Energy security has become an increasingly important term in recent years. The ever increasing demand for oil and gas reserves against a long term prospect of dwindling supplies has led to the firing up of old territorial disputes as nations fight to secure resources.
A clear example of how even those nations that can afford to import hydrocarbons would rather reduce their dependency on imports can be seen in China’s extensive promotion of its domestic shale gas and oil reserves.
A report by market analysts GlobaData states that, despite the universal recognition of energy security as being of paramount importance, the disputes over various territories in order to secure oil and gas reserves are actually the main factor preventing those reserves from being accessed.
One key example cited by the report is that of the Spratly Islands in the South China Sea, the ownership of which are disputed by China, Vietnam and the Philippines. Despite an agreement between the three nations to protect oil and gas activities in the region, tensions continue to mount.

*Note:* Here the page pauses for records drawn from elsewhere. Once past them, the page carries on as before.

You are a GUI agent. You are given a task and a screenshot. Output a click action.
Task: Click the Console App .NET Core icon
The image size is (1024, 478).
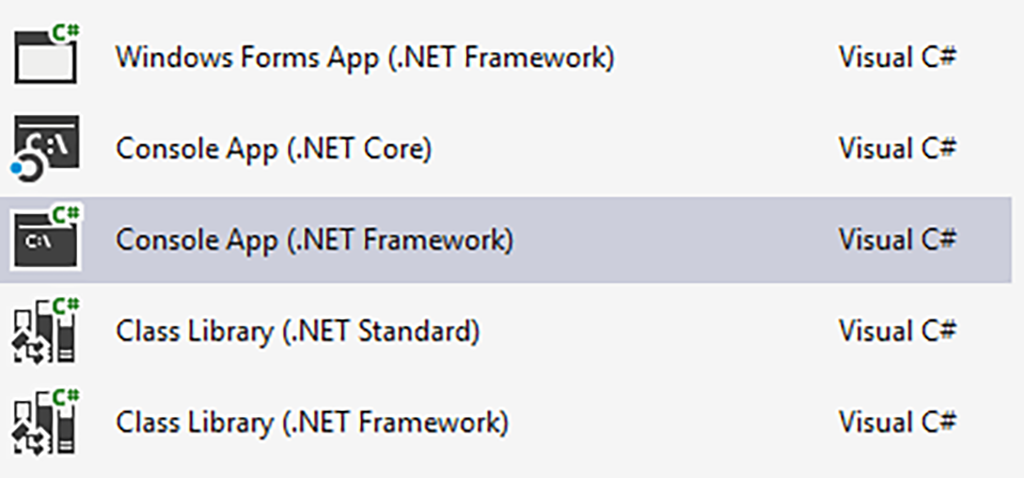pos(46,149)
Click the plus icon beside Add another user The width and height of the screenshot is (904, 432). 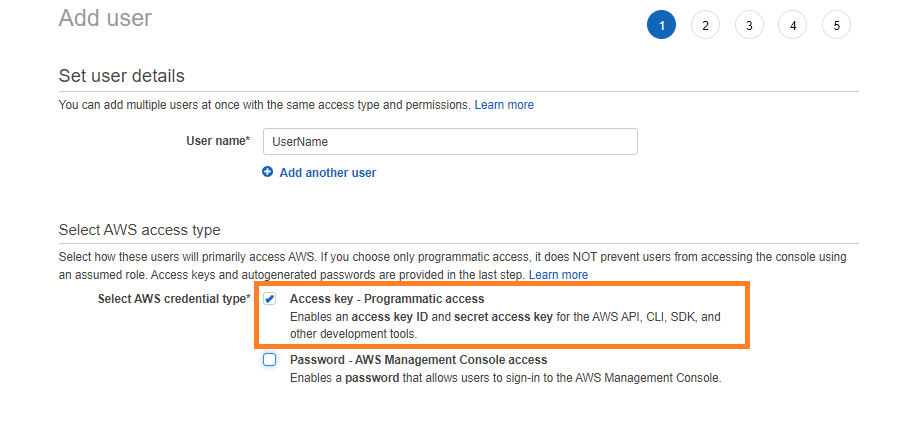pos(268,172)
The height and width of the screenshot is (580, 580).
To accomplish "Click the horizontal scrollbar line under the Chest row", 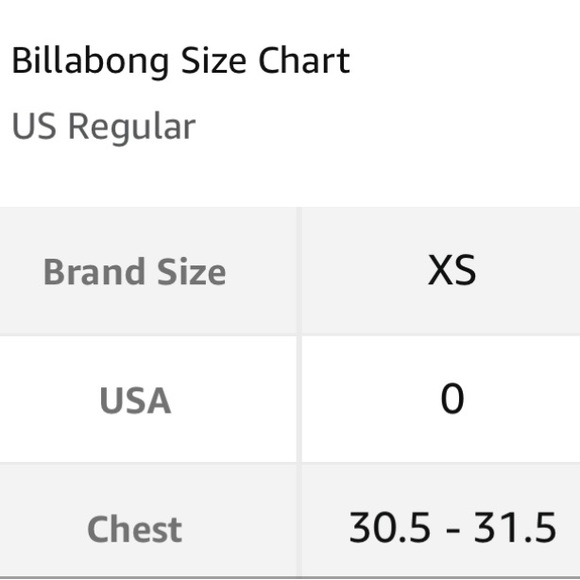I will point(290,577).
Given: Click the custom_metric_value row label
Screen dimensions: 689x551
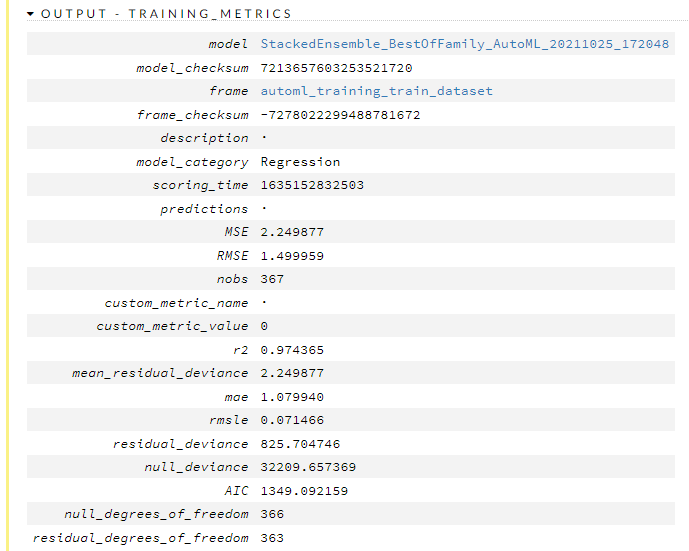Looking at the screenshot, I should coord(172,326).
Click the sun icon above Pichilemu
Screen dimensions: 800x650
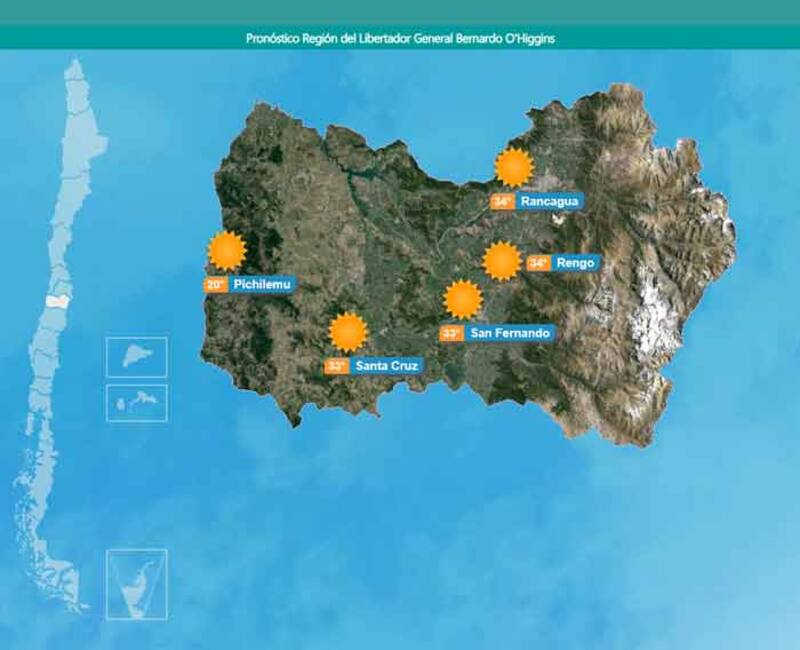pyautogui.click(x=227, y=251)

These territorial disputes, though rarely leading to outright war are, according to GlobalData, even greater stumbling blocks to progress than economic difficulties or technological inadequacies. Jennifer Santos, head consultant of the energy division at GlobalData has said that: “Given the vast amounts of potential oil and gas reserves in South China Sea and its role as a vital shipping route, and territorial disputes will be detrimental to the region’s energy security, trade and political stability.”